Agenda Bender
Memo stirs old vs. new media war
With Dan Rather's admission that CBS News aired forged memos as part of its September 8 60 Minutes II story on President Bush's Vietnam-era National Guard service, we can take a fresh look at the way "memogate" raised questions about old media vs. new media. Hours after the original show aired, questions about the authenticity of the memos, purportedly written by Bush's then-superior officer Jerry Killian in 1973, surfaced on right-of-center blogs. By the next day, those questions were also being posed by the mainstream media such as The Washington Post and ABC News.
A defining moment in the Battle of the Media came when former CBS News executive Jonathan Klein said in a television appearance defending the story, "You couldn't have a starker contrast between the multiple layers of checks and balances and a guy sitting in his living room in his pajamas writing."
To many denizens of the blogosphere, this comment exemplified the arrogance, elitism, and cluelessness of the "old media." And let's face it, the bloggers had every reason to gloat when, shortly after Klein's statement, new information surfaced suggesting that those vaunted checks and balances at CBS News had failed rather miserably in this case. According to a report at the ABC News website, some of the experts CBS consulted prior to airing the story warned the producers that they had doubts about the documents' authenticity.
This is hardly the first time the "old media" have suffered a black eye in recent years. Journalists at some of the most esteemed print publications—Jayson Blair at The New York Times, Pulitzer Prize finalist Jack Kelley at USA Today, Stephen Glass at The New Republic—have been exposed as fabricators. Dateline NBC has been caught rigging a truck for a crash test to simulate the desired results.
Right now, the bloggers are in an understandably self-congratulatory mood. The Internet, they argue, has led to a true democratization of the media, toppling the old elites; the competition from other pajama-clad guys and gals provides plenty of checks and balances.
Yet a few words of caution are in order. First, as veteran blogger Glenn Reynolds of Instapundit.com pointed out nearly two years ago at Tech Central Station, the "big media" still do virtually all of the actual news-gathering; a lone wolf with a home computer and a strong opinion simply doesn't have the resources to compete in that arena. In that sense, the blogosphere feeds off the mainstream media—though it often provides excellent commentary, analysis, and fact-checking. Reynolds believes the relationship between "new" and "old" media is symbiotic more than adversarial.
Second, media hoaxes and forgeries have been exposed before the Internet. (Remember the "Hitler diaries" published in 1983?) Assuming that the Killian memos are indeed fake, it's quite likely that the forgeries would have been exposed even without the intrepid bloggers, though later rather than sooner.

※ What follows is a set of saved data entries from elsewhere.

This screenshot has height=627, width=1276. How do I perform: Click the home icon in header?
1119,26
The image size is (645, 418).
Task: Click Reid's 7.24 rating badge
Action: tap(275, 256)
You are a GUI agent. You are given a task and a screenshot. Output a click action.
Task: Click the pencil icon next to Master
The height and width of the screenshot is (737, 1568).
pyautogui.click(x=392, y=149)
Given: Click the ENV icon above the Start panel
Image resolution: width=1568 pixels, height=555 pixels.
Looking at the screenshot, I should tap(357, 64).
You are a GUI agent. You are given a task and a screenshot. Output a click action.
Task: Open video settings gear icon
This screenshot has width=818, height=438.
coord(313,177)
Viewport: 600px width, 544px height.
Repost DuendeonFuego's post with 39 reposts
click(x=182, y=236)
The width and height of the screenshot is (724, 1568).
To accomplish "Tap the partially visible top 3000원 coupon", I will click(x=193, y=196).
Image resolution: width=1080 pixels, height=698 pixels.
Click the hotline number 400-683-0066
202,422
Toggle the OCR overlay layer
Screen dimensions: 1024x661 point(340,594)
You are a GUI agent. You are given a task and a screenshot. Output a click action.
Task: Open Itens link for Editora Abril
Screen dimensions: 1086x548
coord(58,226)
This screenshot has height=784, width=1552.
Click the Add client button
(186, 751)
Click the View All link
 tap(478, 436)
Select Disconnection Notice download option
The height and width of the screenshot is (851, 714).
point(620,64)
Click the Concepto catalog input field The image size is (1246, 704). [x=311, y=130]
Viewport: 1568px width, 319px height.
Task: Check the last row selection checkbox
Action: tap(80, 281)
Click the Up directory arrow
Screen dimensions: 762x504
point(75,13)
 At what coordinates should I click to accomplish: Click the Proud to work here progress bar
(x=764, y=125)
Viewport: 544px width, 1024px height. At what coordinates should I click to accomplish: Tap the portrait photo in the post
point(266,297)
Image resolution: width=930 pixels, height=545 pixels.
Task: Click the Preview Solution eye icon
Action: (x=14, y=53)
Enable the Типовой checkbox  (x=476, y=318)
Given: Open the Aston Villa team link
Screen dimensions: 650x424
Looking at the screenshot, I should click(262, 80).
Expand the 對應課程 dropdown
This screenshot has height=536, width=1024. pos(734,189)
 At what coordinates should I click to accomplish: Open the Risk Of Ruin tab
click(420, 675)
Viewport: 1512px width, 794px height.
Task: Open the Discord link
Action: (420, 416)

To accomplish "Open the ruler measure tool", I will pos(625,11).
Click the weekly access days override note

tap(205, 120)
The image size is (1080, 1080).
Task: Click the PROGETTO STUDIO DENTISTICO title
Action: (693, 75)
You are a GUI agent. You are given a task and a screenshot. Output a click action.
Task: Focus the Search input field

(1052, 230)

Third, while competition is a wonderful thing, a firestorm in the blogosphere can generate more heat—and smoke—than light. As I tried to follow the early debate on the CBS memos, I was utterly confused by the cacophony of agenda-driven charges and countercharges, insults, and clashing pronouncements by self-styled experts whose credentials had to be taken on faith. The pro-Bush blogs shrieked that the incriminating documents were obvious computer-created fakes; the anti-Bush blogs shrieked that, beyond any doubt, typewriters capable of producing these memos were available in the 1970s. No offense to the upstart blogs, but what finally settled my doubts was reporting by mainstream media such as ABC News and The Washington Post.
This is not to say that the mainstream media are or were agenda-free. While conservative charges of liberal media bias have often been exaggerated, most people working in the establishment media do share certain politically liberal assumptions that probably affect, however unconsciously, their decision to give credence to particular experts or facts.
In the past, the danger was that the "big media" with their unspoken biases could exert too much unchecked and unbalanced influence over public opinion. Today, the danger is that some people will choke on the overabundance of facts and interpretations, while others will withdraw into a comfortable niche, exposing themselves only to journalism that feeds their prejudices.
Even if the CBS memos are conclusively exposed as forgeries, many readers of left-wing blogs will continue to believe they are real—just as many of their counterparts on the right would continue to question the documents' authenticity if the shoe were on the other foot.